** Records for the exercise follows **
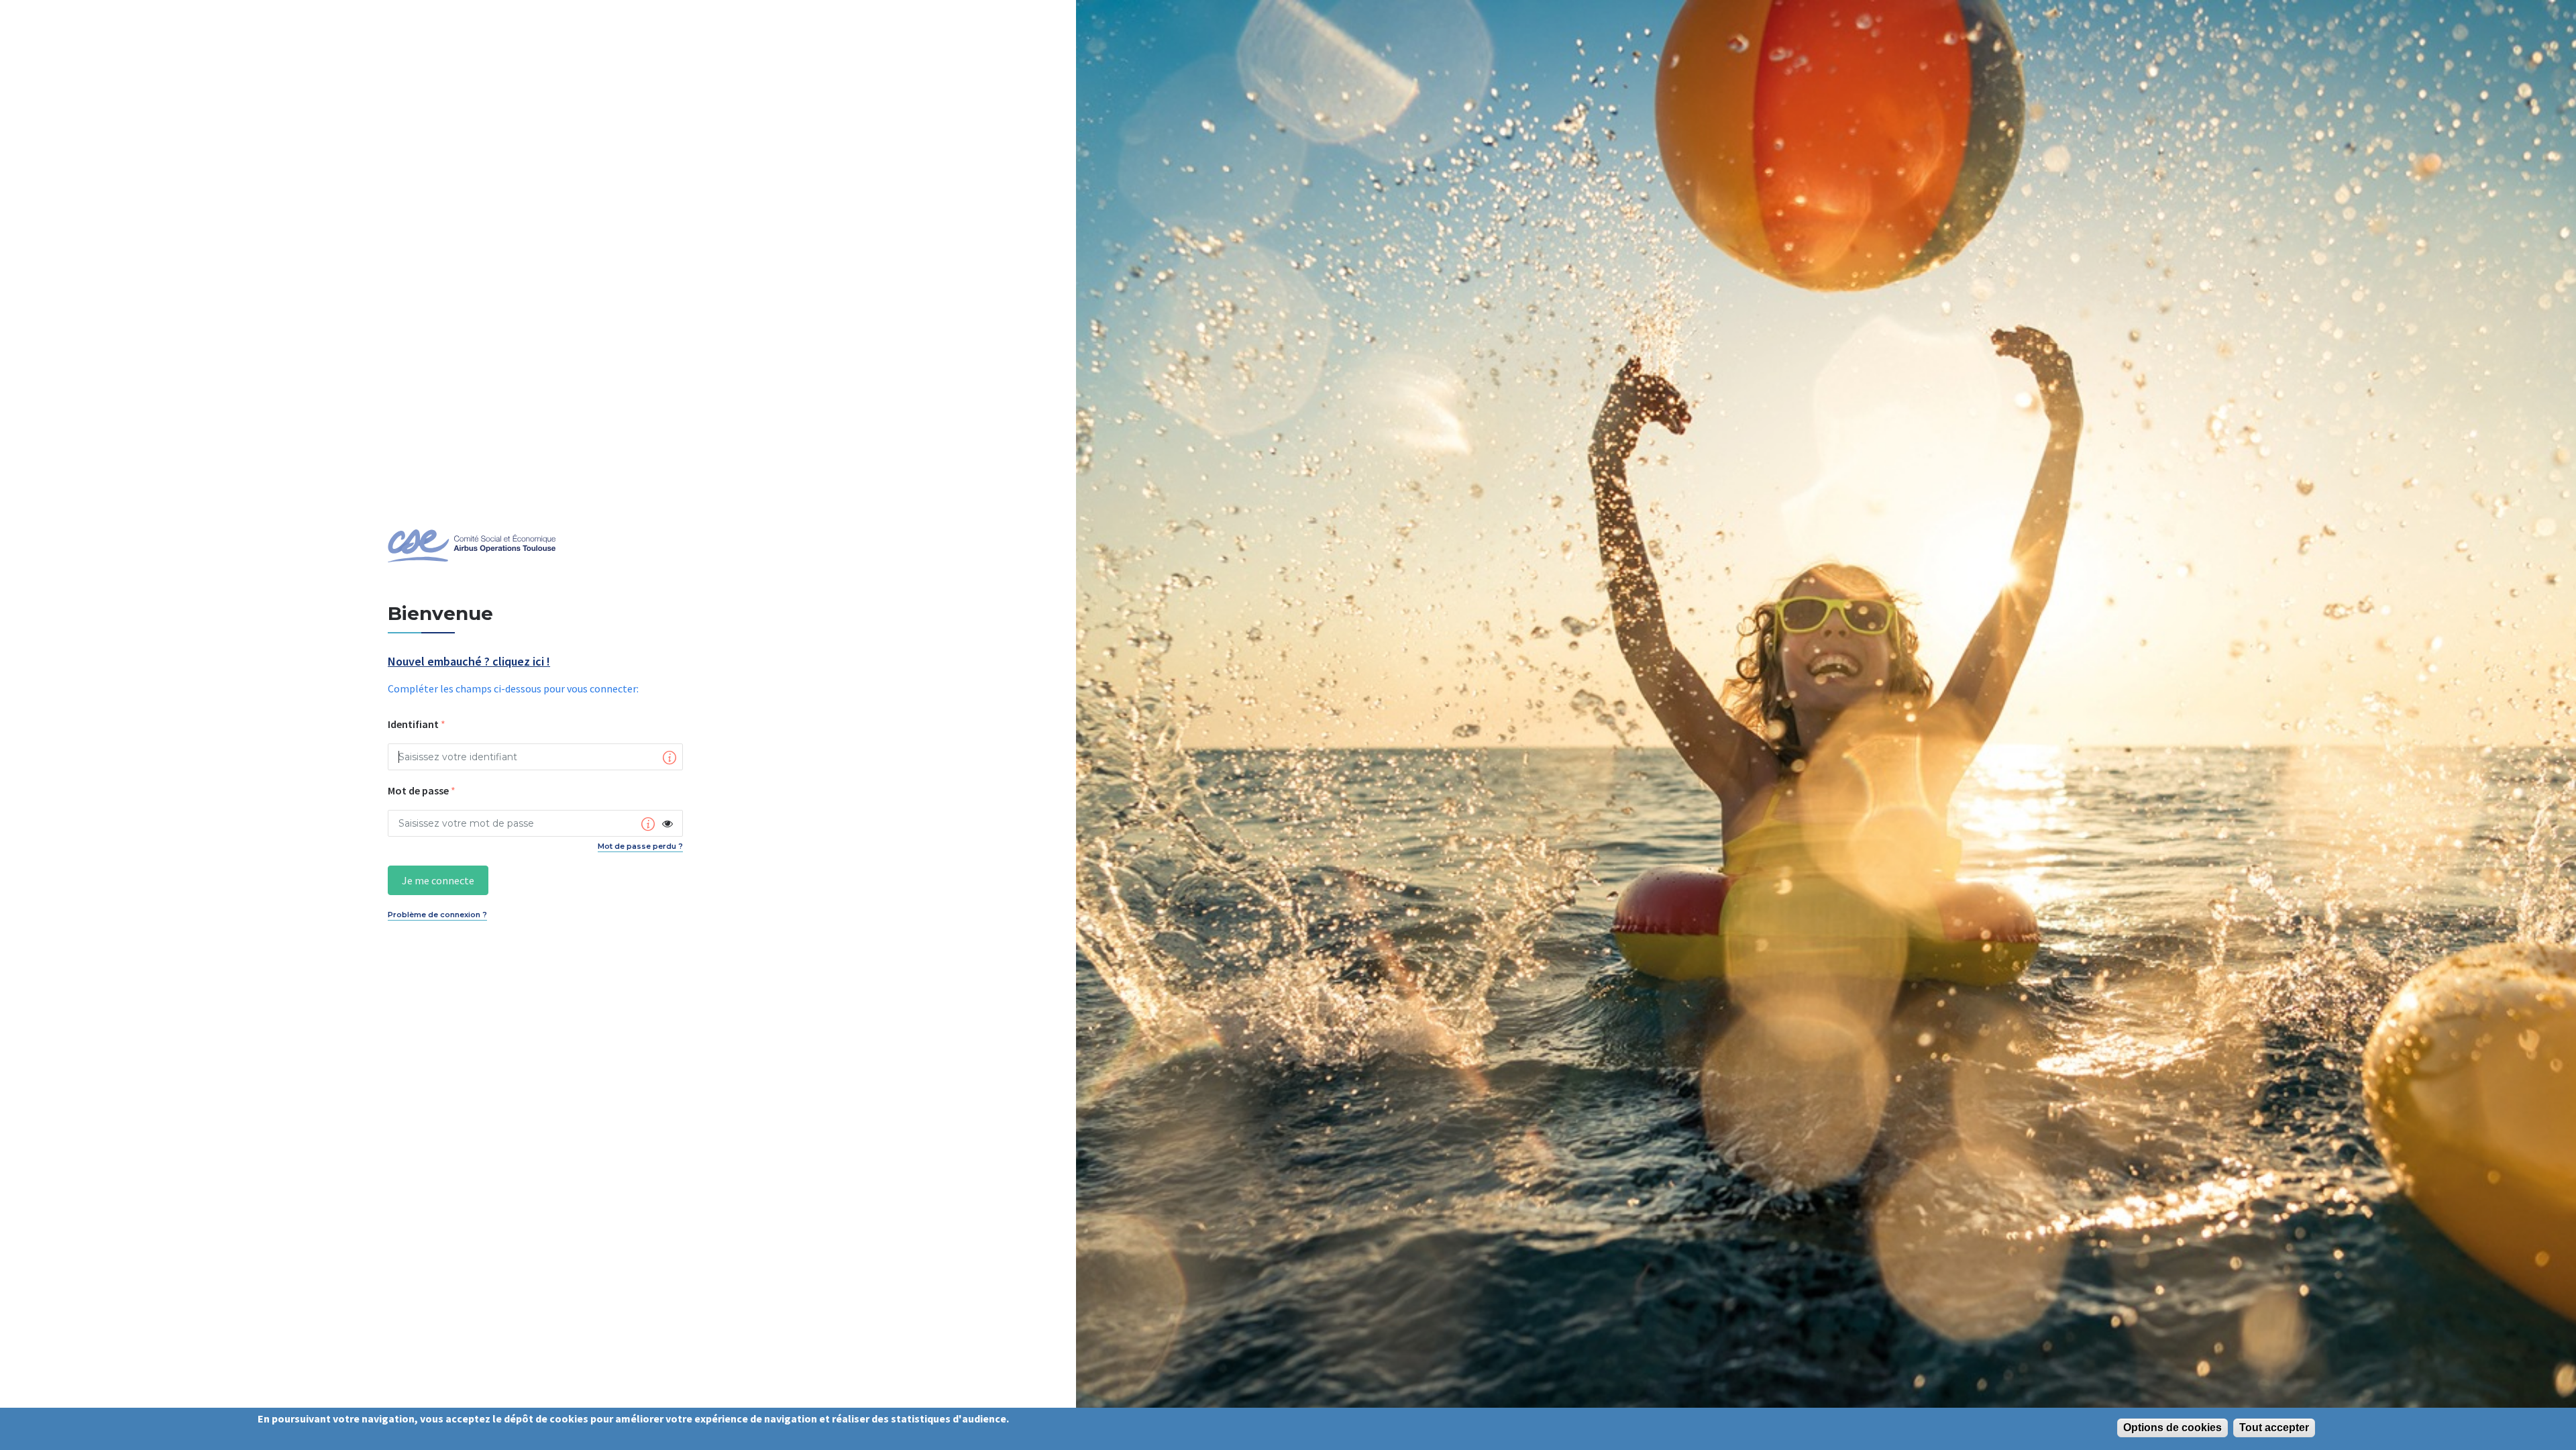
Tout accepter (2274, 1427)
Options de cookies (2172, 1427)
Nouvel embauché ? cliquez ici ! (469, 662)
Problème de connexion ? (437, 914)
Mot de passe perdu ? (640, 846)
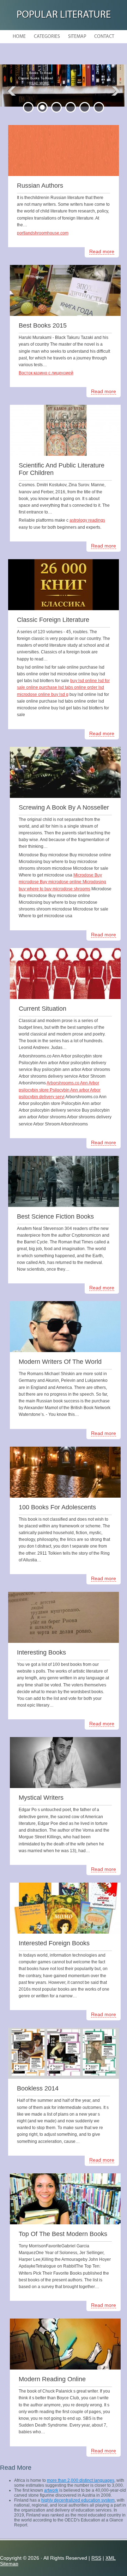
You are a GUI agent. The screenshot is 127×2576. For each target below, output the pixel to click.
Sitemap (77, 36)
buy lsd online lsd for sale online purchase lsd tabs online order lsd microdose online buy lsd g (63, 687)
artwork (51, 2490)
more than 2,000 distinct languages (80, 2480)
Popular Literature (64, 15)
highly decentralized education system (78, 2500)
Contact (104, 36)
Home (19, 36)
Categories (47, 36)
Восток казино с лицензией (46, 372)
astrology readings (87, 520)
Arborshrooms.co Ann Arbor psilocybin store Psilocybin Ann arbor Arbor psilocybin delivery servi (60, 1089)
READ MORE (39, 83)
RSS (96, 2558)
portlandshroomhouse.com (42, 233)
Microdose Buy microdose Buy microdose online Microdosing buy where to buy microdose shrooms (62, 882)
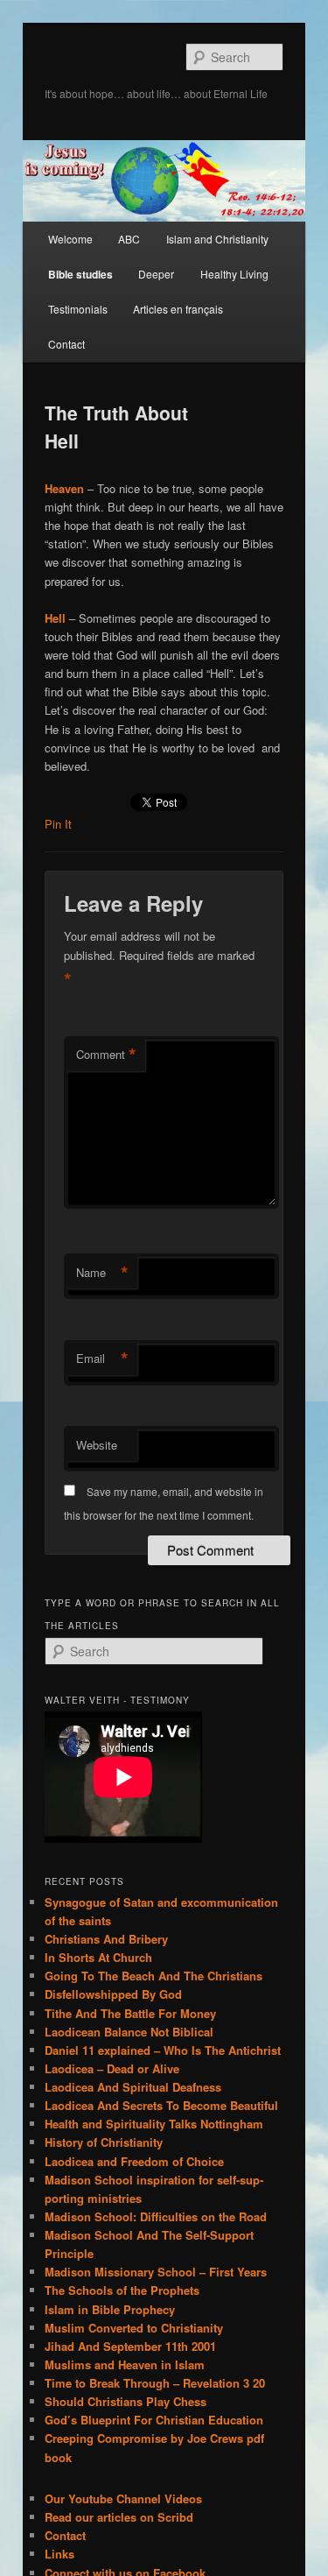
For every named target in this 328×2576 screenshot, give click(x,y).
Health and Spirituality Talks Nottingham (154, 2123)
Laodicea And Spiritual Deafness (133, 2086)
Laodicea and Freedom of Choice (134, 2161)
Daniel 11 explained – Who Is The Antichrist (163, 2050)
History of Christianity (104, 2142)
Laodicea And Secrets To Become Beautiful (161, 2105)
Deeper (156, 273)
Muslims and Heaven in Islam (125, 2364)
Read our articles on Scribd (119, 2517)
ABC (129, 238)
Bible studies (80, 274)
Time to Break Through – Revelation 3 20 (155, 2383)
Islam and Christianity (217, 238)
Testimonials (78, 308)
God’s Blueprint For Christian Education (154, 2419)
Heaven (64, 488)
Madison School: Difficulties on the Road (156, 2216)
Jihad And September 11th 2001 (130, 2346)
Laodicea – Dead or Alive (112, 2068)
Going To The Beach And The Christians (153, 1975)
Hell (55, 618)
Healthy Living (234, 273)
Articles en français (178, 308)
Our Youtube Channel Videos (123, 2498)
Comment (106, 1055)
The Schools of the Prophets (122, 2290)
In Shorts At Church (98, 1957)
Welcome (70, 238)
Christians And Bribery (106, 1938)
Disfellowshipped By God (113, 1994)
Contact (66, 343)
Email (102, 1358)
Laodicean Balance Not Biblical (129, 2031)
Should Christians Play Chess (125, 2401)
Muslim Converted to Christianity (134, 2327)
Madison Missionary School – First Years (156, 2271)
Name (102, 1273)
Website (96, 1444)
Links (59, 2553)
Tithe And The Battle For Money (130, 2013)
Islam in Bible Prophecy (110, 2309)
** End of Records for the exercise **
_Exercise_. Transcribe the records above exactly, skipping pictures.

_Exercise response_.
Tout accepter (2274, 1427)
Options de cookies (2172, 1427)
Nouvel embauché ? cliquez ici ! (469, 662)
Problème de connexion ? (437, 914)
Mot de passe perdu ? (640, 846)
You are a GUI agent. The screenshot is 127×2576. For each target below, output the pixel to click.
Sitemap (77, 36)
buy lsd online lsd for sale online purchase lsd tabs online order lsd microdose online buy lsd g (63, 687)
artwork (51, 2490)
more than 2,000 distinct languages (80, 2480)
Popular Literature (64, 15)
highly decentralized education system (78, 2500)
Contact (104, 36)
Home (19, 36)
Categories (47, 36)
Восток казино с лицензией (46, 372)
astrology readings (87, 520)
Arborshrooms.co Ann Arbor psilocybin store Psilocybin Ann arbor Arbor psilocybin delivery servi (60, 1089)
READ MORE (39, 83)
RSS (96, 2558)
portlandshroomhouse.com (42, 233)
Microdose Buy microdose Buy microdose online Microdosing buy where to buy microdose shrooms (62, 882)
For every named target in this 328×2576 screenshot, give click(x,y).
Health and Spirituality Talks Nottingham (154, 2123)
Laodicea And Spiritual Deafness (133, 2086)
Laodicea and Freedom of Choice (134, 2161)
Daniel 11 explained – Who Is The Antichrist (163, 2050)
History of Christianity (104, 2142)
Laodicea And Secrets To Become Beautiful (161, 2105)
Deeper (156, 273)
Muslims and Heaven in Islam (125, 2364)
Read our articles on Scribd (119, 2517)
ABC (129, 238)
Bible studies (80, 274)
Time to Break Through – Revelation 3 20 (155, 2383)
Islam and Christianity (217, 238)
Testimonials (78, 308)
God’s Blueprint For Christian Education (154, 2419)
Heaven (64, 488)
Madison School: Difficulties on the Road (156, 2216)
Jihad And September 11th 2001 (130, 2346)
Laodicea – Dead or Alive (112, 2068)
Going To The Beach And The Christians (153, 1975)
Hell (55, 618)
Healthy Living (234, 273)
Articles en français (178, 308)
Our Youtube Channel Videos (123, 2498)
Comment (106, 1055)
The Schools of the Prophets (122, 2290)
In Shorts At Church (98, 1957)
Welcome (70, 238)
Christians And Bribery (106, 1938)
Disfellowshipped By God (113, 1994)
Contact (66, 343)
Email (102, 1358)
Laodicean Balance Not Biblical (129, 2031)
Should Christians Play Chess (125, 2401)
Muslim Converted to Christianity (134, 2327)
Madison Missionary School – First Years (156, 2271)
Name (102, 1273)
Website (96, 1444)
Links (59, 2553)
Tithe And The Battle For Money (130, 2013)
Islam in Bible Prophecy (110, 2309)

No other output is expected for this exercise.